Thank you for replying to this, it does give me ample opportunity and cause to clarify. Anita Sarkeesian is not the issue here—she’s a symptom of the problem, the disease that is a part of far too many cultures, definitely including video gaming. Sarkeesian is one person. Whether you classify her as a “fake internet celebrity,” the fact remains that for speaking out about the (sometimes deplorable) treatment of female characters in gaming, she’s received threats of physical violence and death—threats that have extended even to people who just associate with her.

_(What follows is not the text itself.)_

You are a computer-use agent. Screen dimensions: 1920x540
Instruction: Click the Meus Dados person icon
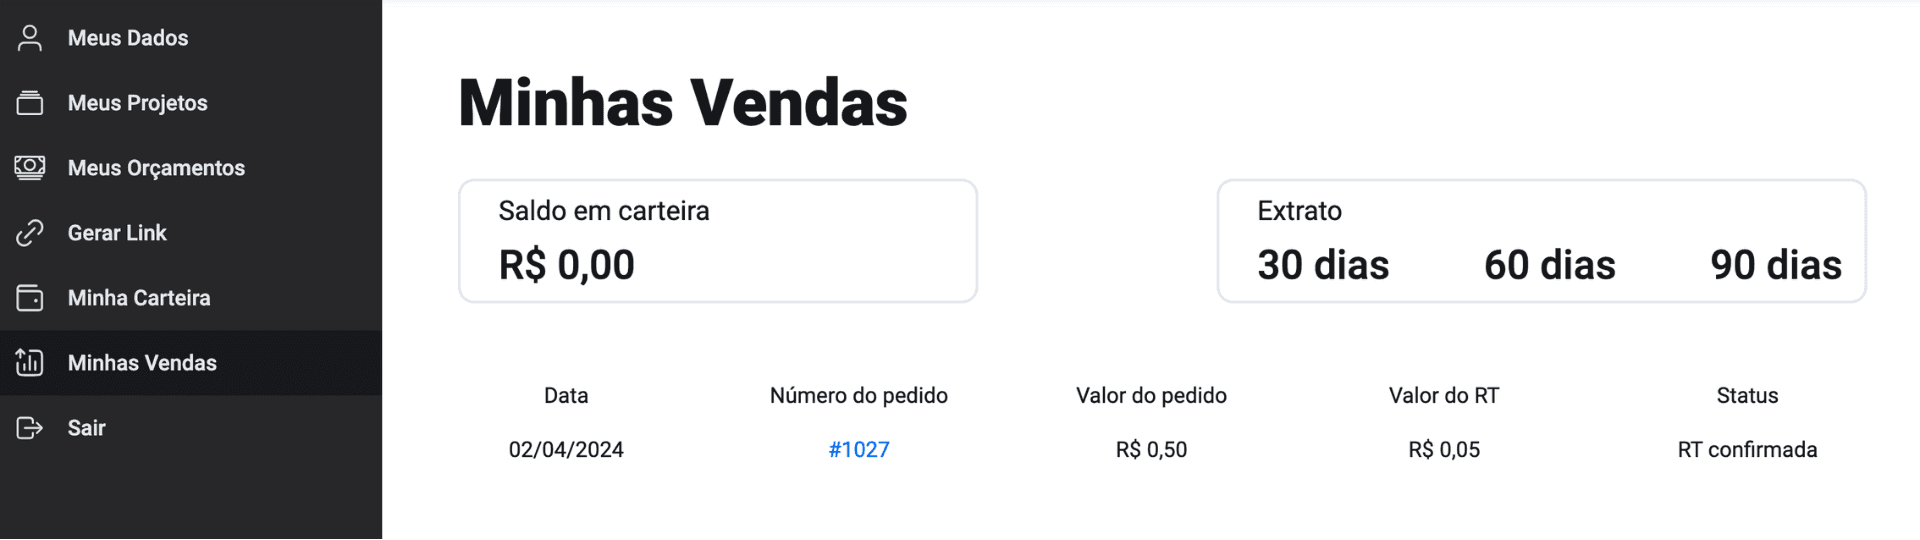point(30,38)
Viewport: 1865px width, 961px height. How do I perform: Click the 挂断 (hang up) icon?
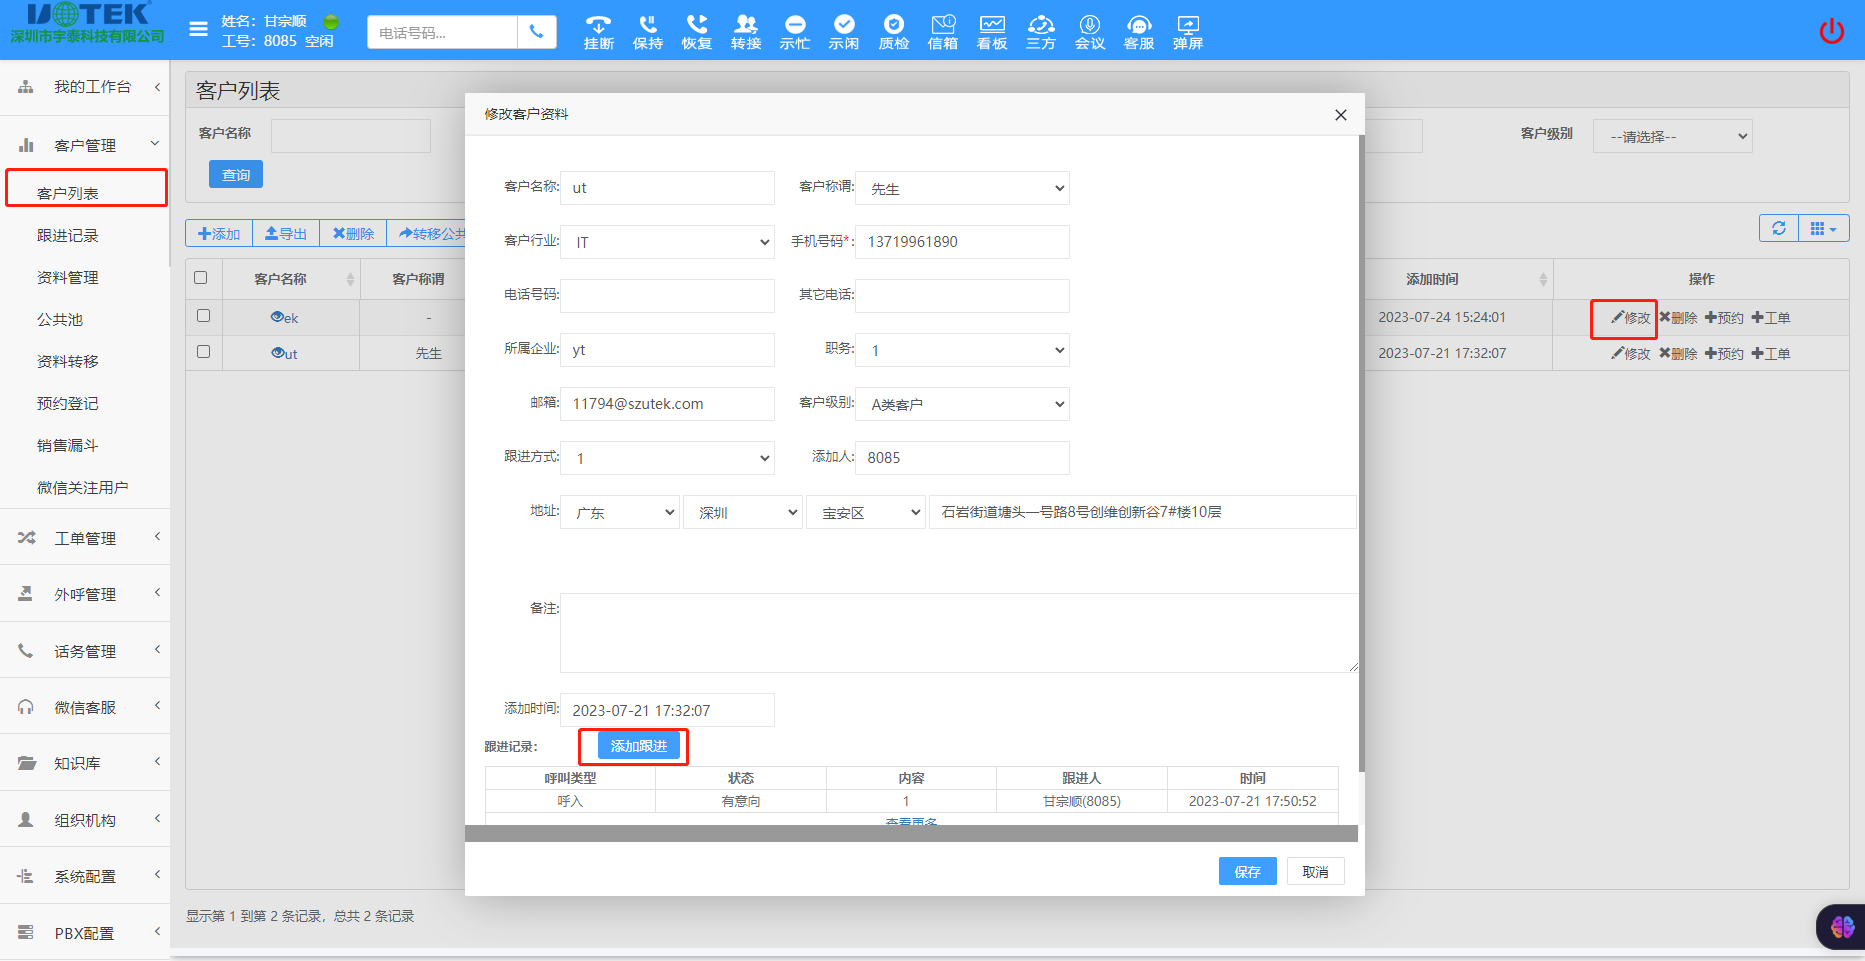[x=597, y=30]
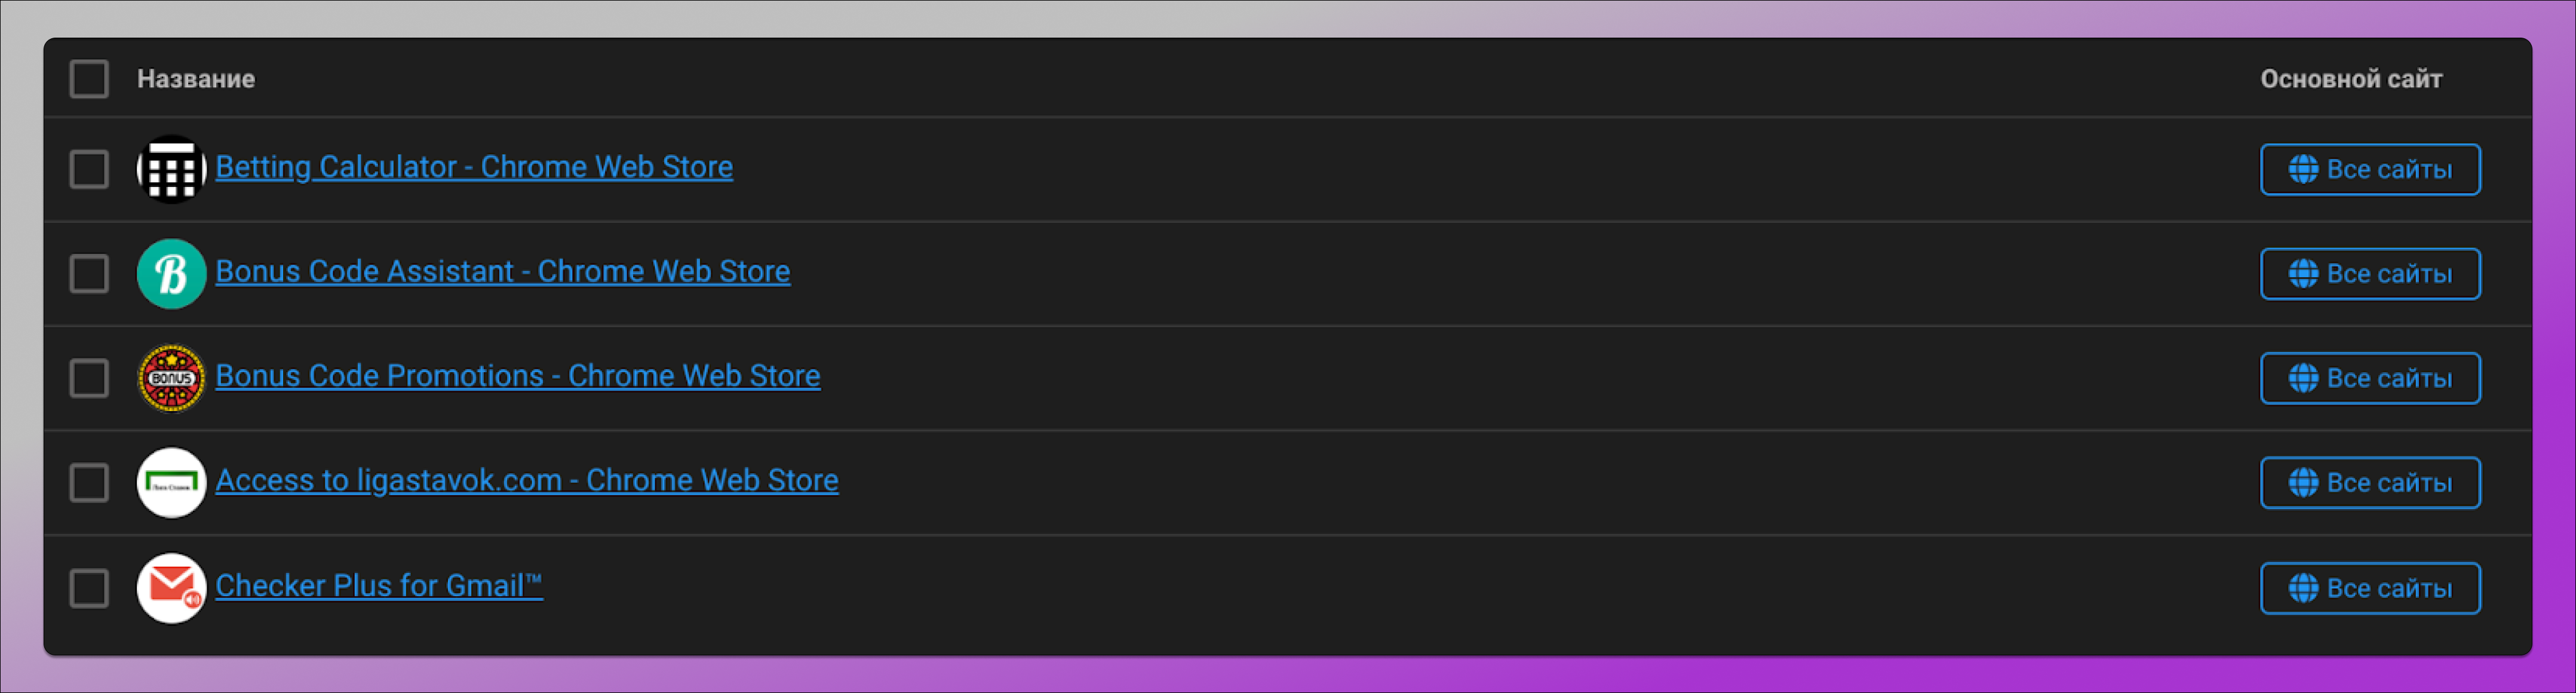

But you know, Anita is just a commenter. That sort of thing doesn’t happen to women who are actually, you know, part of the video game industry, right? I wish that was the case. Take, for instance, Jenn Frank, a games Journalist who has written for numerous publications and even did voices in games like Super Hexagon. She quit the games industry over harrassment she received, including doxxing (publishing personal information about someone online in order to make harassment even easier and more dangerous.) Want closer to the core of games? Jennifer Hepler, a writer at Bioware, received not only a slew of insults, such as those about her weight (calling her “Hamburger Hepler”) but also death threats which were extended to her family, including children. Who threatens to kill a child over something like this? Or Zoe Quinn. Last December, long before the debunked accusations that went on during GamerGate, she submitted Depression Quest on Steam and received her fair share of the female hatred pie, right down to sexually harrassing phone calls at her house. You can find stories like these all over the internet.
If you’d rather focus on people close to you than worry about these others, that’s fine by me, I even understand and respect that. What are total strangers compared to close friends and family? But my entire point is that this behavior is potentially everywhere that gaming (and other activities) is. If people see it happen and you can’t, or won’t lift a digital finger to help squash it, all we have to look forward to is a future with less women who are willing to make video games. And if you think that women haven’t ever been behind games that are worth playing, or that it wouldn’t be a loss if they all up and left, then you must not have ever played River Raid, or Centipede, or M.U.L.E., or King’s Quest, or, more recently, Portal.